Scientists have demonstrated for the first time that treatments with engineered bacteria can significantly improve the quality of life in patients with C. difficile infections.
The new treatment by University of Houston College of Pharmacy researchers is SER-109, a pill with live, purified Firmicutes bacterial spores designed to compete with Clostridium difficile. It can also restore colonization resistance to C. difficile. Firmicutes are a type of bacteria that live in the human gut. Many members of the Firmicutes phylum produce an important substance, butyrate, that keeps the colon healthy.
C. difficile is one of the most stubborn colon superbugs. These are disease causing microbes resistant to antibiotics. C. difficile It is the most common agent in health care-associated infections in the U.S., causing more than 460,000 infections and 20,000 deaths annually. Infection is debilitating, causing up to 20 watery bowel movements daily. Quality of life can plummet, with loss of productivity, anxiety, and depression. C difficile infection (CDI) can be life-threatening, recurrent, and persist for lengthy durations.
Currently approved antibiotics for C. difficile infection relieve symptoms. Sustained relief is uncommon, however, because antibiotics do not kill dormant C. difficile spores. Also, they do not address the disrupted microbiome, which is the underlying cause of recurrent disease.
Promising results of new SER-109 treatment
“In this exploratory analysis patients treated with SER-109 had significantly greater improvements in health-related quality of life (HRQOL) scores compared to placebo-treated patients as early as Week 1, with continued steady and durable improvements by Week 8,” says Kevin Garey, professor of pharmacy practice and translational research at the University of Houston College of Pharmacy, in a statement.
“These findings suggest that an investigational microbiome therapeutic may improve HRQOL, an important patient-related outcome,” Gary explains.
More promising results
Also in Week 8, improvements were observed in the mental domain and subdomain scores of the survey. These were seen in patients taking SER-109, independent of the clinical outcome. Garey developed the disease specific HRQOL measurement tool.
“Several interesting hypotheses arise from this novel observation, which may be related to the potential role of the microbiome in disorders related to the gut-brain axis. CDI is associated with a disrupted microbiome which has been associated with mood disorders, including anxiety and depression,” said Garey.
This research is published in the Journal of the American Medical Association (JAMA) Network Open.

### TASK TO CARRY OUT:
According to the article on the SER-109 treatment, how many infections and deaths does C. difficile cause in the U.S. each year?

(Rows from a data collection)
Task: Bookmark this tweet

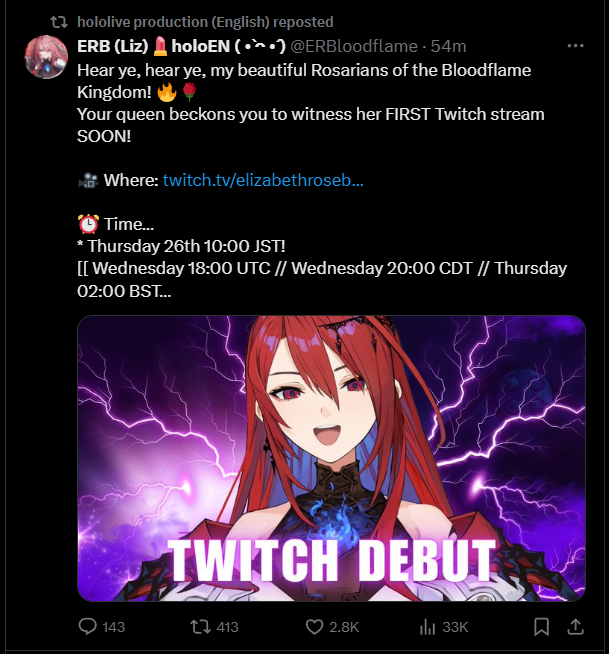Action: tap(541, 626)
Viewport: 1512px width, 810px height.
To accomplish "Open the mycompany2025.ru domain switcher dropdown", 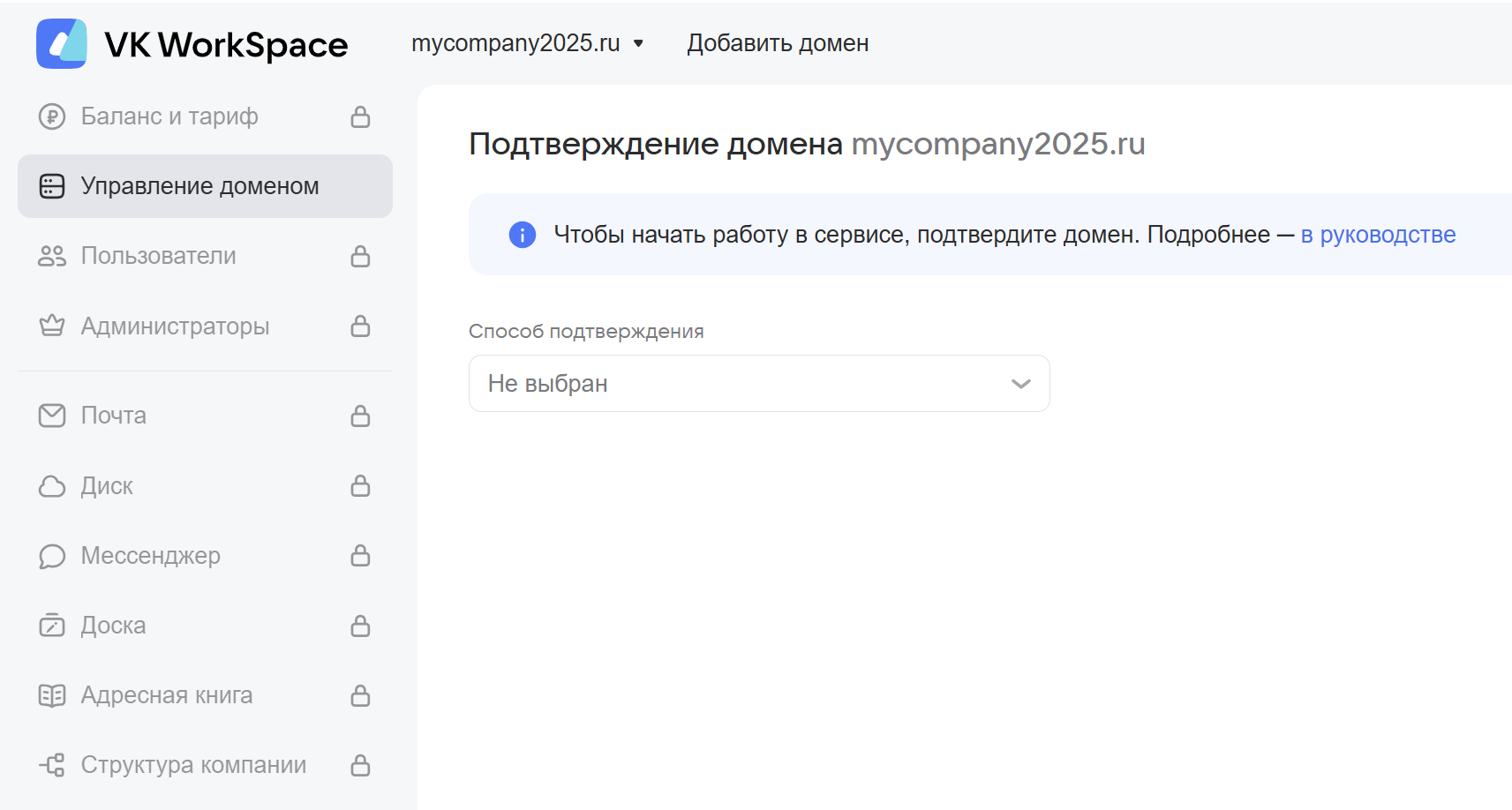I will tap(527, 43).
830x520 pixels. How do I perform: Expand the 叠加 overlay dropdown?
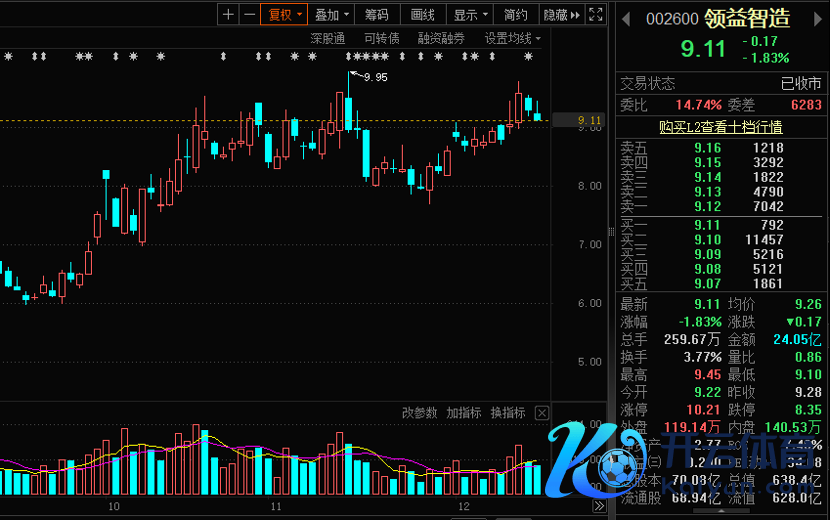pos(331,14)
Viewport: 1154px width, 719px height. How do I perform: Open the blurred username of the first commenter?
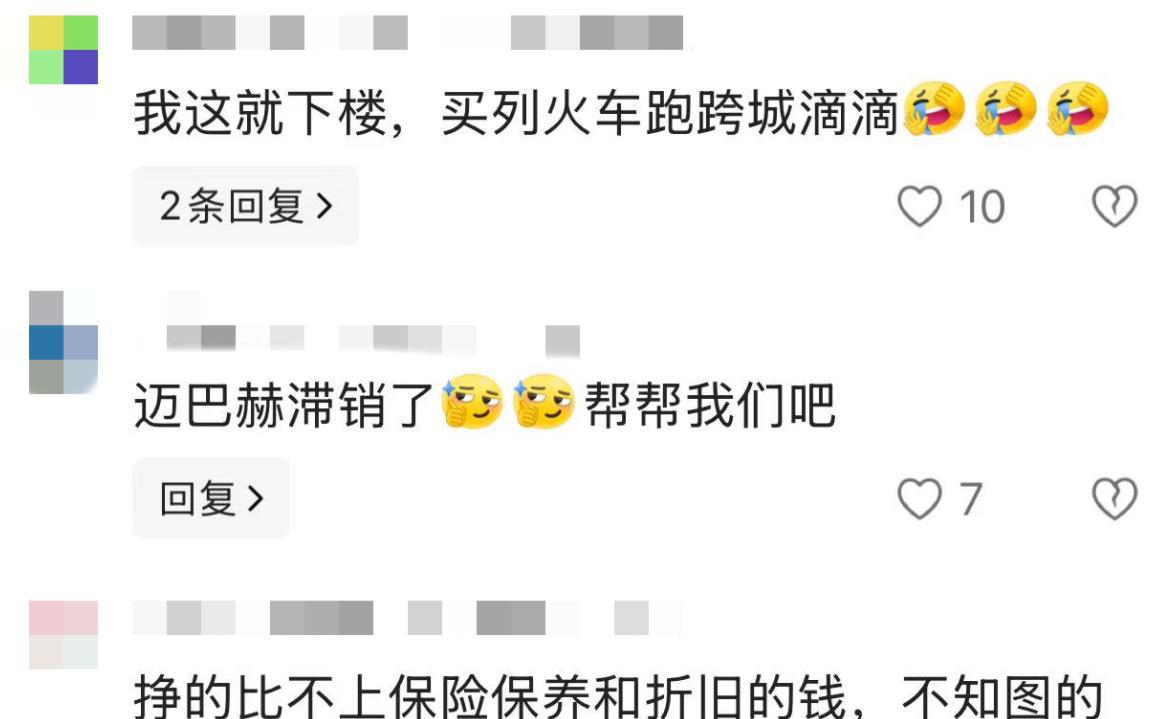408,32
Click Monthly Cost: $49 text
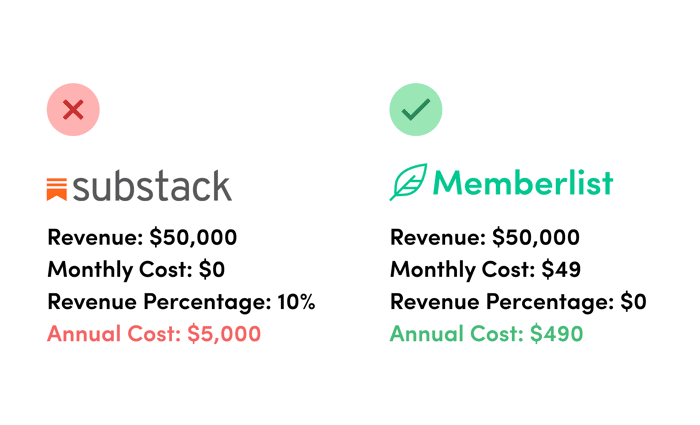700x425 pixels. click(x=485, y=270)
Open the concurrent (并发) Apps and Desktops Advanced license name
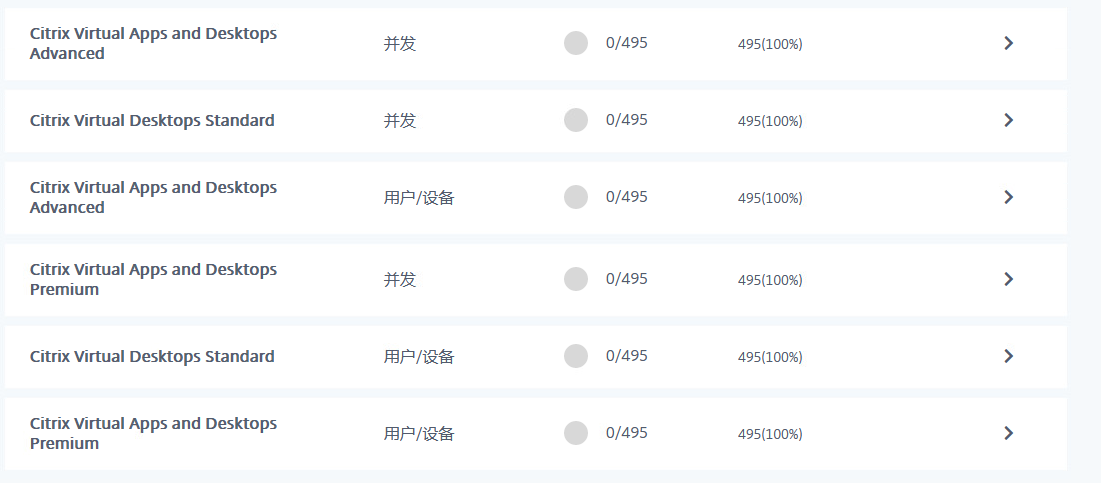The width and height of the screenshot is (1101, 483). point(153,43)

### TASK RESPONSE:
It causes more than 460,000 infections and 20,000 deaths annually.